(Records contained in a dataset)
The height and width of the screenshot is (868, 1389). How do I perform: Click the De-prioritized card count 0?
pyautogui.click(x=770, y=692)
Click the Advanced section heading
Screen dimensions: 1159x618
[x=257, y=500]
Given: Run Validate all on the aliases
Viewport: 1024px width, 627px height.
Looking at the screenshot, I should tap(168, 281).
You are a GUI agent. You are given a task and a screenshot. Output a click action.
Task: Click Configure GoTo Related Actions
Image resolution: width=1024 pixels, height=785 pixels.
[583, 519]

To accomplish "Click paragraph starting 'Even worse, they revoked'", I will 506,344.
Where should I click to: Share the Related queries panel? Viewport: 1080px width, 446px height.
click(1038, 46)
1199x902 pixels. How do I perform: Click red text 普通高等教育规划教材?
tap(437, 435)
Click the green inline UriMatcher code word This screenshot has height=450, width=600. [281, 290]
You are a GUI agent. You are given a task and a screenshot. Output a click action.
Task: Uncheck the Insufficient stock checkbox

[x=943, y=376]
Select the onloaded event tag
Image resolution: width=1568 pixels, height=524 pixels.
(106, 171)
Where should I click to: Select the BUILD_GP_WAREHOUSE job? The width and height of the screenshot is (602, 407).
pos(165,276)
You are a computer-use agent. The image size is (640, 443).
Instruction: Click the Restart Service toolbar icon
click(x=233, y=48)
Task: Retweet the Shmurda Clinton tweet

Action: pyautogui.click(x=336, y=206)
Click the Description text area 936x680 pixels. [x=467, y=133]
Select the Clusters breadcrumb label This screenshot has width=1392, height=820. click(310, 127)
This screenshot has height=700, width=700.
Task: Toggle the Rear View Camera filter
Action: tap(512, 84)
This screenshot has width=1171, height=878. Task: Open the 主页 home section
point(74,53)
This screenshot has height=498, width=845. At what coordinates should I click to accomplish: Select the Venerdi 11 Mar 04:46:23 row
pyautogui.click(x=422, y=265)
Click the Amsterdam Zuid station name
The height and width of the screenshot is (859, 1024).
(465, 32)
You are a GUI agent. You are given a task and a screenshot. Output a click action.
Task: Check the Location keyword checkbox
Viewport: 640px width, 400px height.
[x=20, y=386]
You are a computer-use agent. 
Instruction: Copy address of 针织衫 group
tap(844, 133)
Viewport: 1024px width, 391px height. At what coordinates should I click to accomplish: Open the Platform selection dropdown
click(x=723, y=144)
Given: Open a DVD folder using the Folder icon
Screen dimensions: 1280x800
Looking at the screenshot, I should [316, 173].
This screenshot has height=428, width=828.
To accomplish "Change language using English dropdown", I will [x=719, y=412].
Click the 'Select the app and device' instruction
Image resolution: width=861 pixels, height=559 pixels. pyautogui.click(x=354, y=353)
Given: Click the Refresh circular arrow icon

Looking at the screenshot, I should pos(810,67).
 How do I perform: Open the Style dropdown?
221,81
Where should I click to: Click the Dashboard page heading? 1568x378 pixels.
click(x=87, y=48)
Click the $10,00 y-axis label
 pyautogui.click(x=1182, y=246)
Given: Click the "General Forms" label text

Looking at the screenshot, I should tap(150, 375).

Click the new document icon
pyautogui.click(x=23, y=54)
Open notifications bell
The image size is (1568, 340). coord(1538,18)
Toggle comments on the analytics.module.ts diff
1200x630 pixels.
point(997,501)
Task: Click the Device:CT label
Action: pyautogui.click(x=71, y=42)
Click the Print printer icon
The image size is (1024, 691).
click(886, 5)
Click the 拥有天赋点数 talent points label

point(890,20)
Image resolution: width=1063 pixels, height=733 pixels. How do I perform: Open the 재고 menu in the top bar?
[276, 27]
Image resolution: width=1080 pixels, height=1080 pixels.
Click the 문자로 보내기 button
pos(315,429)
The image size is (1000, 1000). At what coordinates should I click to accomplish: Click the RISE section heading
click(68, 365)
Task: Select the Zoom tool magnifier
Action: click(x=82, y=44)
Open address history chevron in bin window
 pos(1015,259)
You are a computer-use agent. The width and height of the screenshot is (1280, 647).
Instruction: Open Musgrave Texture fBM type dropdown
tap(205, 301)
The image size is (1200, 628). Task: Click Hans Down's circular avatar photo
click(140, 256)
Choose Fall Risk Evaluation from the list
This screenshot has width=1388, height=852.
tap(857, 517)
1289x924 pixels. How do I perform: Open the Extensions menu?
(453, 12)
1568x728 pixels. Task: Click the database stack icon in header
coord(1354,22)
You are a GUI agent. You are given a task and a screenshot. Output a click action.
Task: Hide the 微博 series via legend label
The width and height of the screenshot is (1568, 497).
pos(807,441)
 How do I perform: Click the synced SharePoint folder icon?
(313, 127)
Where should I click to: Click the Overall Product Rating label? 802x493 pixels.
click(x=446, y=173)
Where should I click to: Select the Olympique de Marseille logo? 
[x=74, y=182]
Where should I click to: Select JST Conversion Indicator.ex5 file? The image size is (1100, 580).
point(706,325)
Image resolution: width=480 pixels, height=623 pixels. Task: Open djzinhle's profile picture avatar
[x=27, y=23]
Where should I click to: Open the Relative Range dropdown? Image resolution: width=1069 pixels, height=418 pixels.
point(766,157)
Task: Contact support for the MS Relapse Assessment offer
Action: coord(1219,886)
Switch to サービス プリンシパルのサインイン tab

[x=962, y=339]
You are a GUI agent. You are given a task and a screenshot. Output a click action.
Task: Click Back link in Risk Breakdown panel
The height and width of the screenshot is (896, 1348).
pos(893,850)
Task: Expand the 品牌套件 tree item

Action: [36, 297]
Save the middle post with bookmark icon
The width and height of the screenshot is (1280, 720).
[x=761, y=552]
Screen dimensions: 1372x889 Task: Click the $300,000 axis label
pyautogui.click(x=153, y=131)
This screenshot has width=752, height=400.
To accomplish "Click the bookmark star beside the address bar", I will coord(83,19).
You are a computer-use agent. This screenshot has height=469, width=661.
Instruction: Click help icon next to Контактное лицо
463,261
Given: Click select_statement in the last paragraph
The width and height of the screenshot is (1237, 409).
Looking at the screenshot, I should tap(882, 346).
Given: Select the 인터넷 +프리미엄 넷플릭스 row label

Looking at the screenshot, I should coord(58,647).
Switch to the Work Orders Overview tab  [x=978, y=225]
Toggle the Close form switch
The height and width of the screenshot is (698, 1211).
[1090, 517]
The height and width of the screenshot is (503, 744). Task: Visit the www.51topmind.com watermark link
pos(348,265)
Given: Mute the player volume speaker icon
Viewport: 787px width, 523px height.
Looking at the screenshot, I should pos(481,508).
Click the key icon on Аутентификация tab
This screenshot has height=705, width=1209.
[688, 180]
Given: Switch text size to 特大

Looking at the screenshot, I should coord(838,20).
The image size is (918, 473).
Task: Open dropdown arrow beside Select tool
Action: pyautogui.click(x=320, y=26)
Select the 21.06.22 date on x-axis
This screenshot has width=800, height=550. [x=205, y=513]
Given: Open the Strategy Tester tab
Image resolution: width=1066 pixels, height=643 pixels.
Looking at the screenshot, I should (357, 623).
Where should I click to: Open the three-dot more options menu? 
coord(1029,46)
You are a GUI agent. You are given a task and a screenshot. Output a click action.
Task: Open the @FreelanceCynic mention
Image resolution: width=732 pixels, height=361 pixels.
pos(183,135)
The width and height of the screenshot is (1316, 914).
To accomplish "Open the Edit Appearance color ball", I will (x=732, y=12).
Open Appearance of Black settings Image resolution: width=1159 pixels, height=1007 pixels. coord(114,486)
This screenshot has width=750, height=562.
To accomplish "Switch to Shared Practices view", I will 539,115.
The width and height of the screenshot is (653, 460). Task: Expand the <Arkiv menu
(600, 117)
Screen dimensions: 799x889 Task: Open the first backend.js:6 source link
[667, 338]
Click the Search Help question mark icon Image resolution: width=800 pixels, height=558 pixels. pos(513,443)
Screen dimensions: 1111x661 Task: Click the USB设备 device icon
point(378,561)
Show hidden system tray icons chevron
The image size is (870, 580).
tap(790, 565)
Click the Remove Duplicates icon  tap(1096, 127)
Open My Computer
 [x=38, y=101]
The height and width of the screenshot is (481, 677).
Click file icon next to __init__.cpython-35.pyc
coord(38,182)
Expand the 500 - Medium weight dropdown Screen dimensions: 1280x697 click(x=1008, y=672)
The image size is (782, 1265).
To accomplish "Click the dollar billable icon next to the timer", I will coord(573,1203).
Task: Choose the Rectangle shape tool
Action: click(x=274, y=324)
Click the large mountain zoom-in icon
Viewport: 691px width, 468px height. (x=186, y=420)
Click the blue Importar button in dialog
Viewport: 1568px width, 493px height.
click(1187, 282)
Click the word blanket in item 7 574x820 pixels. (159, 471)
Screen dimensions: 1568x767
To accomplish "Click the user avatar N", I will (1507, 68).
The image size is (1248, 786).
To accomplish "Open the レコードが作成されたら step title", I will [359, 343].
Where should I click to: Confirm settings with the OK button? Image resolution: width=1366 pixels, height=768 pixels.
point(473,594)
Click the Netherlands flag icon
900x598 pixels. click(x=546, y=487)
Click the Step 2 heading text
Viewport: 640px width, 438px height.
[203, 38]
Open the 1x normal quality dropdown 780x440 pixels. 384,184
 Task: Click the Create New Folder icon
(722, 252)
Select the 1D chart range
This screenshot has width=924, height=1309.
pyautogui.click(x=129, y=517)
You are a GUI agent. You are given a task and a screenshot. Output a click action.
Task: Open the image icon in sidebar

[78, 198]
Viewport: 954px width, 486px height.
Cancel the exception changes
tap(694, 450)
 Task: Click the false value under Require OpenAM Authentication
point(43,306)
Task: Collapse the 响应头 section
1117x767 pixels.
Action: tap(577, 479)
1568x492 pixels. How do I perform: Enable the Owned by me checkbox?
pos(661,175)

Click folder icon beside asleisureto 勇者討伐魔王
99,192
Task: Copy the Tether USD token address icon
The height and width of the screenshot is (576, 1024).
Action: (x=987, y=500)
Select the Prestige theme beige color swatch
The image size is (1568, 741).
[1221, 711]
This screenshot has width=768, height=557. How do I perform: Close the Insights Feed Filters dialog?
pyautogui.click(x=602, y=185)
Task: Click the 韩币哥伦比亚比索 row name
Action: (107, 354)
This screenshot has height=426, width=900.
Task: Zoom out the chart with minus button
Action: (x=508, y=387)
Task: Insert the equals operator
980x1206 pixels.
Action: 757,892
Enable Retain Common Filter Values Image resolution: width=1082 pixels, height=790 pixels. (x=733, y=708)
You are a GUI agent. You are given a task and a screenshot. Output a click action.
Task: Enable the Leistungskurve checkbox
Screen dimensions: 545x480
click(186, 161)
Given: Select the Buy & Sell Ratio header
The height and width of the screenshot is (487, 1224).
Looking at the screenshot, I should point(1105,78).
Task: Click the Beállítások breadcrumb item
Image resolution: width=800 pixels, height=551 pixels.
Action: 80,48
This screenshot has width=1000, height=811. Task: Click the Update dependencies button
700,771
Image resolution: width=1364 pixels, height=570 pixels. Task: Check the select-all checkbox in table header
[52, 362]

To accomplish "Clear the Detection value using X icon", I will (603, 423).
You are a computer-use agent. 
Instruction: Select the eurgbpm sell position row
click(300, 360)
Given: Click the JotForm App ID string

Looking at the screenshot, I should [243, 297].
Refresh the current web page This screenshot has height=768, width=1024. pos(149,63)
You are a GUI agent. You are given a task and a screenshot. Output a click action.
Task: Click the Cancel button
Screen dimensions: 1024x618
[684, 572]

Instructions for the task ▸ Above are the records; from them, give again exactly the lines from the one containing "The height and width of the screenshot is (481, 677)." through the one containing "The image size is (782, 1265).", both included.

Answer to this task ▸
The height and width of the screenshot is (481, 677).
Click file icon next to __init__.cpython-35.pyc
coord(38,182)
Expand the 500 - Medium weight dropdown Screen dimensions: 1280x697 click(x=1008, y=672)
The image size is (782, 1265).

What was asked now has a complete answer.